U.S. Supplied NASAMS Are Working, And More Aid Is On The Way: U.S. Defense Secretary Lloyd Austin revealed on Wednesday that NASAMS air defense systems provided to Ukraine by the United States have a 100% success rate. The news comes as Western leaders confirm that the missile strike that killed two people in Poland on Tuesday night was likely caused by a Ukrainian air defense interceptor chasing a Russian rocket or missile.
NASAMS and More Headed to Ukraine
Austin announced the success of the U.S.-supplied weapons at the beginning of a virtual meeting of defense ministers from all over the world. The U.S. official also announced that the United States is preparing to work with Poland on gathering more information about the strike and what the appropriate response should be.

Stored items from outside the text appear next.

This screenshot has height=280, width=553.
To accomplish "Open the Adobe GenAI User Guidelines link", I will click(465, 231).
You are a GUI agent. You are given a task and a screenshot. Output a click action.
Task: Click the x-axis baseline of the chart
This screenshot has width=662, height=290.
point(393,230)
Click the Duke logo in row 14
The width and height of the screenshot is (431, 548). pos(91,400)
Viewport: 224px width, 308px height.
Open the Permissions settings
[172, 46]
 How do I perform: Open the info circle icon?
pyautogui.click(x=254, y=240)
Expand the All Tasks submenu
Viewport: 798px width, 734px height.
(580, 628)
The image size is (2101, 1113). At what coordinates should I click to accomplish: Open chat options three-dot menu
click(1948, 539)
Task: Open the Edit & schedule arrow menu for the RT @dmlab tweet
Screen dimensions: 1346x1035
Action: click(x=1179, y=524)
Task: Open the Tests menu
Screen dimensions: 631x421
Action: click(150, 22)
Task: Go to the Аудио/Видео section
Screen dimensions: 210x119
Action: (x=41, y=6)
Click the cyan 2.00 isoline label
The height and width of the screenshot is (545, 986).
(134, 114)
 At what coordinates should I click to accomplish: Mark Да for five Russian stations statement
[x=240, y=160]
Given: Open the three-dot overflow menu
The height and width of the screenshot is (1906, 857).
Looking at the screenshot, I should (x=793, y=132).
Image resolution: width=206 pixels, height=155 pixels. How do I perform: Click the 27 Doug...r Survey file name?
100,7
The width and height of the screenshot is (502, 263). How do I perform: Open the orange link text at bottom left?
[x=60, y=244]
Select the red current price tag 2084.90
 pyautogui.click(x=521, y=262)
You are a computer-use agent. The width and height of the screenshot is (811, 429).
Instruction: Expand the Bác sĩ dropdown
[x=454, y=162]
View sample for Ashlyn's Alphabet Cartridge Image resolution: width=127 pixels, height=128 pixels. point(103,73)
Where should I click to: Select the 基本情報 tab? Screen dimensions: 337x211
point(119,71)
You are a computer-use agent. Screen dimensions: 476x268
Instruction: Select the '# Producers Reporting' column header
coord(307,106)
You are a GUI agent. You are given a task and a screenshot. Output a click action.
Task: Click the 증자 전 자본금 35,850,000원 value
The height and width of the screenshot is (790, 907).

While Austin didn’t confirm who was to blame for the strike, his comments about Ukraine’s successful use of NASAMS air defense systems may have been intentional. The U.S. began expediting shipments of the surface-to-air missile systems to Ukraine in October, with the first delivery arriving in early November. The missile systems will help Ukraine defend itself against incoming Russian missile and drone strikes, and form part of a collective effort from Western countries to help Ukraine defend its airspace.
Zelenskyy has spent months calling on the United States and European countries to send more air defense systems, even allowing Ukrainian officials to reach out to U.S. Congressional leaders to request support.
“We must ensure full protection of the Ukrainian sky and will continue to do everything possible and impossible for this,” Zelenskyy said.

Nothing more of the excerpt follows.